------ STORED RECORDS ------

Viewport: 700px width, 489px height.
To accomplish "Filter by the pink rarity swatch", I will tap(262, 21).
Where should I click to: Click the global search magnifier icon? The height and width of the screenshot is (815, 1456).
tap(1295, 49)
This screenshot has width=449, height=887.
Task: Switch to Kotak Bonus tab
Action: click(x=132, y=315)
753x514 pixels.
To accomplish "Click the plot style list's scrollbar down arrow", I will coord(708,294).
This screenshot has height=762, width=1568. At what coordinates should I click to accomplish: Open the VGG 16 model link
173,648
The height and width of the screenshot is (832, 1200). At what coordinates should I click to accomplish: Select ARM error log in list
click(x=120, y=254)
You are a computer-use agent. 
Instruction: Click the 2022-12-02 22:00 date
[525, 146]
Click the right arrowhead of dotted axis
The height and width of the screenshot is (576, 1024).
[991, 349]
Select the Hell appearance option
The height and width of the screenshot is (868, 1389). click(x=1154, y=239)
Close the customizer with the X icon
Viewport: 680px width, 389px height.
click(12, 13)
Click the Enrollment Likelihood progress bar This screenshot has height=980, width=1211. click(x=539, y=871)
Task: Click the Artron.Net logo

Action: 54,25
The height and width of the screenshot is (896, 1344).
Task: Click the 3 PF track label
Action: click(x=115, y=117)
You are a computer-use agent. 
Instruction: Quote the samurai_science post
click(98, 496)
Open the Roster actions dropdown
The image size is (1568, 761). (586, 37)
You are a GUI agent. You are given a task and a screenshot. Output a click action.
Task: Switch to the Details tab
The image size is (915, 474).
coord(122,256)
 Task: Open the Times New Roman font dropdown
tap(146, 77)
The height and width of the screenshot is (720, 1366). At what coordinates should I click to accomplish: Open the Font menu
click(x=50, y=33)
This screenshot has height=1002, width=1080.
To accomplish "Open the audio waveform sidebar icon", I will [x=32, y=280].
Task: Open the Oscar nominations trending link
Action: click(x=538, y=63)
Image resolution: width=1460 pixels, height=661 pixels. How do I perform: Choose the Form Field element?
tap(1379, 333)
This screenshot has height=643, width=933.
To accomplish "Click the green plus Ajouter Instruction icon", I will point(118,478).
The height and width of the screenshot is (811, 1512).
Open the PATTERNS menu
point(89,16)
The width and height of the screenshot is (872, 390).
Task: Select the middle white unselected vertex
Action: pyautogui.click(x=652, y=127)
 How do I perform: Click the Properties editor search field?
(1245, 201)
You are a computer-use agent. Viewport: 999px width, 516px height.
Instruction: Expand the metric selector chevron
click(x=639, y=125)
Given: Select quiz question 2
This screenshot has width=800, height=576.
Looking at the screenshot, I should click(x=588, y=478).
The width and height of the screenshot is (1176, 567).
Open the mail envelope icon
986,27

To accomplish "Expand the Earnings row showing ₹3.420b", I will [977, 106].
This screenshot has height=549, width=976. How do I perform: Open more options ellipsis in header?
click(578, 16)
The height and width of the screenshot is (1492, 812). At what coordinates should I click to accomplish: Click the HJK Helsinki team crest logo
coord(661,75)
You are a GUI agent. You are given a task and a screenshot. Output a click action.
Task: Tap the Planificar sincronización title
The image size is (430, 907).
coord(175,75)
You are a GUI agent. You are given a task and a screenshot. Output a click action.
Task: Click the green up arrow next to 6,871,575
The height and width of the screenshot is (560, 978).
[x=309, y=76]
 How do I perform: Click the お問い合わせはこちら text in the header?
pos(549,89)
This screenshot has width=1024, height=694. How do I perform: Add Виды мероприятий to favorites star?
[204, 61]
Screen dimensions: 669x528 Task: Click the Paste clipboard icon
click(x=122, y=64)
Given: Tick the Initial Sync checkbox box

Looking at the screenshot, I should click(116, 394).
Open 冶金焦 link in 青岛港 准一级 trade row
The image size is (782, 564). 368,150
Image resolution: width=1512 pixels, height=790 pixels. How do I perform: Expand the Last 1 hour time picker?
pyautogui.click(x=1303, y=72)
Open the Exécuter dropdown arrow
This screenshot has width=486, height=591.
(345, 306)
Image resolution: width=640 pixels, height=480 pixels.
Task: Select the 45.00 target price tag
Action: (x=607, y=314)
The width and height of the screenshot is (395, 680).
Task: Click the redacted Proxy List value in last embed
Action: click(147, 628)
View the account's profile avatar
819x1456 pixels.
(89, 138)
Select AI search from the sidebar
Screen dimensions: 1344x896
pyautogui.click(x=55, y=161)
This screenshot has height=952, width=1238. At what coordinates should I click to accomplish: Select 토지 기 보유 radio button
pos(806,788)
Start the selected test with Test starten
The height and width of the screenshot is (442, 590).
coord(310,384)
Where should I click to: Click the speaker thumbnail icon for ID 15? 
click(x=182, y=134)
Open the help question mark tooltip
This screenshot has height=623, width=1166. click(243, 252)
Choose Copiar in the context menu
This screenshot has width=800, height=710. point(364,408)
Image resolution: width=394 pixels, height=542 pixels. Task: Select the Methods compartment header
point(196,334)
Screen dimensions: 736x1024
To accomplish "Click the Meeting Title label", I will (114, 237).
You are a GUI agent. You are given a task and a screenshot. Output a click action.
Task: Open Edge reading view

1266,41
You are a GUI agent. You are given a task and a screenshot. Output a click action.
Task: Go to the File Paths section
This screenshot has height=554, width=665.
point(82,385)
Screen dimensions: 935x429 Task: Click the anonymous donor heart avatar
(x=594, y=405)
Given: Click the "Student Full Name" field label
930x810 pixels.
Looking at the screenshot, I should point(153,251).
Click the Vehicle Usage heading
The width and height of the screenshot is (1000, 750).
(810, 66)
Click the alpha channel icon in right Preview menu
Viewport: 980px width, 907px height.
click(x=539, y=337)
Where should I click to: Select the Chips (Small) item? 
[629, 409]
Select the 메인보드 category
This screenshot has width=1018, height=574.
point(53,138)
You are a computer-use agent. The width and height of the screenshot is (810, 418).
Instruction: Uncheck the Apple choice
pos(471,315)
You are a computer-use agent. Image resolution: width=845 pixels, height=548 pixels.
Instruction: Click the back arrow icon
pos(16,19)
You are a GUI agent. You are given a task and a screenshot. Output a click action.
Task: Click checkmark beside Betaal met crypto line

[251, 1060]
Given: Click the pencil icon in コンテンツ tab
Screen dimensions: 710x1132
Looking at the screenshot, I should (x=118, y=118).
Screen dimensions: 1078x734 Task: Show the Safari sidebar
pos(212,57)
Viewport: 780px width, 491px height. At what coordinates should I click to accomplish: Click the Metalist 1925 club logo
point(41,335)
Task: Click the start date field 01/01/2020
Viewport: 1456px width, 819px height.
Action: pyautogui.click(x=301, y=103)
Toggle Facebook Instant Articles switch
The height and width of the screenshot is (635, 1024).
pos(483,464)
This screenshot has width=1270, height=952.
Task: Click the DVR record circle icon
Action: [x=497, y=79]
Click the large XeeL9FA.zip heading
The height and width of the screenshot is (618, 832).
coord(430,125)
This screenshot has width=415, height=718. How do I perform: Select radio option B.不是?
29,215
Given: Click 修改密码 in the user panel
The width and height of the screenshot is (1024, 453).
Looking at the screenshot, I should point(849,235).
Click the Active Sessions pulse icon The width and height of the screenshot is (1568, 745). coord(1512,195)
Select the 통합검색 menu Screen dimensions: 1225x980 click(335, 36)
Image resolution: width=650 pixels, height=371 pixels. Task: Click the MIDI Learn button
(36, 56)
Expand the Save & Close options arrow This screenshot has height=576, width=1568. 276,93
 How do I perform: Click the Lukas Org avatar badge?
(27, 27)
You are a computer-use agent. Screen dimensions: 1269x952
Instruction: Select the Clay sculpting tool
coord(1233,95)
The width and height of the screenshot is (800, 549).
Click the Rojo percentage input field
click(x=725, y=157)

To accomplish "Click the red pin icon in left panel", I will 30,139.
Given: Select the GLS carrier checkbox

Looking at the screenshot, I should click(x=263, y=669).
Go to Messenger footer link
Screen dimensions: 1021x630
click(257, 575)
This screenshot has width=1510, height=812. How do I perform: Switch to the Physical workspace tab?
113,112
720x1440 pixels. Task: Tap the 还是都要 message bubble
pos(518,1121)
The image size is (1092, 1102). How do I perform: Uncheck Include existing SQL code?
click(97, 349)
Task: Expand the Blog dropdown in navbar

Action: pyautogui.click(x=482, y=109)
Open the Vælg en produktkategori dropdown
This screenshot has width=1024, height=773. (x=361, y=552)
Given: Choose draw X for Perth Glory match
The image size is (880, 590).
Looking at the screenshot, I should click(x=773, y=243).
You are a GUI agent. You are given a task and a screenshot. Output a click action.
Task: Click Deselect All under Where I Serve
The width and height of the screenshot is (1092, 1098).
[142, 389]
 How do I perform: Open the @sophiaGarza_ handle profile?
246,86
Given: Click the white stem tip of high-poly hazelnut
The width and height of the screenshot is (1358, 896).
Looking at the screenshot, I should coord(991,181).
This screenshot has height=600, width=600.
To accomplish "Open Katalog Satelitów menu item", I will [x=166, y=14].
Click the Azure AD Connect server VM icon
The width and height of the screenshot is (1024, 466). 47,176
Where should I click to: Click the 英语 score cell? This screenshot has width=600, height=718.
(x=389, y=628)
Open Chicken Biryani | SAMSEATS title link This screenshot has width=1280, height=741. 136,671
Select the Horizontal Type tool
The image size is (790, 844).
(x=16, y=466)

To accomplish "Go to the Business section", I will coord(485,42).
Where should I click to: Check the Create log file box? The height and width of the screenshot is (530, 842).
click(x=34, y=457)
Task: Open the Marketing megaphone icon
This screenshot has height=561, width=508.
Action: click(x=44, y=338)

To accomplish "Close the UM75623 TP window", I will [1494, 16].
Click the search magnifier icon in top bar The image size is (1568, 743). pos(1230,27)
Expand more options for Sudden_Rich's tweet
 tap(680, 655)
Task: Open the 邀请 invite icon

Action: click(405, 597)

------

> **CHALLENGE**
Can you reproduce the records exactly, from the line with "Choose Copiar in the context menu" up to and including the line with "pos(212,57)"?

> **REPLY TO THE EXERCISE**
Choose Copiar in the context menu
This screenshot has width=800, height=710. point(364,408)
Image resolution: width=394 pixels, height=542 pixels. Task: Select the Methods compartment header
point(196,334)
Screen dimensions: 736x1024
To accomplish "Click the Meeting Title label", I will (114, 237).
You are a GUI agent. You are given a task and a screenshot. Output a click action.
Task: Open Edge reading view

1266,41
You are a GUI agent. You are given a task and a screenshot. Output a click action.
Task: Go to the File Paths section
This screenshot has height=554, width=665.
point(82,385)
Screen dimensions: 935x429 Task: Click the anonymous donor heart avatar
(x=594, y=405)
Given: Click the "Student Full Name" field label
930x810 pixels.
Looking at the screenshot, I should point(153,251).
Click the Vehicle Usage heading
The width and height of the screenshot is (1000, 750).
(810, 66)
Click the alpha channel icon in right Preview menu
Viewport: 980px width, 907px height.
click(x=539, y=337)
Where should I click to: Select the Chips (Small) item? 
[629, 409]
Select the 메인보드 category
This screenshot has width=1018, height=574.
point(53,138)
You are a computer-use agent. The width and height of the screenshot is (810, 418).
Instruction: Uncheck the Apple choice
pos(471,315)
You are a computer-use agent. Image resolution: width=845 pixels, height=548 pixels.
Instruction: Click the back arrow icon
pos(16,19)
You are a GUI agent. You are given a task and a screenshot. Output a click action.
Task: Click checkmark beside Betaal met crypto line

[251, 1060]
Given: Click the pencil icon in コンテンツ tab
Screen dimensions: 710x1132
Looking at the screenshot, I should (x=118, y=118).
Screen dimensions: 1078x734 Task: Show the Safari sidebar
pos(212,57)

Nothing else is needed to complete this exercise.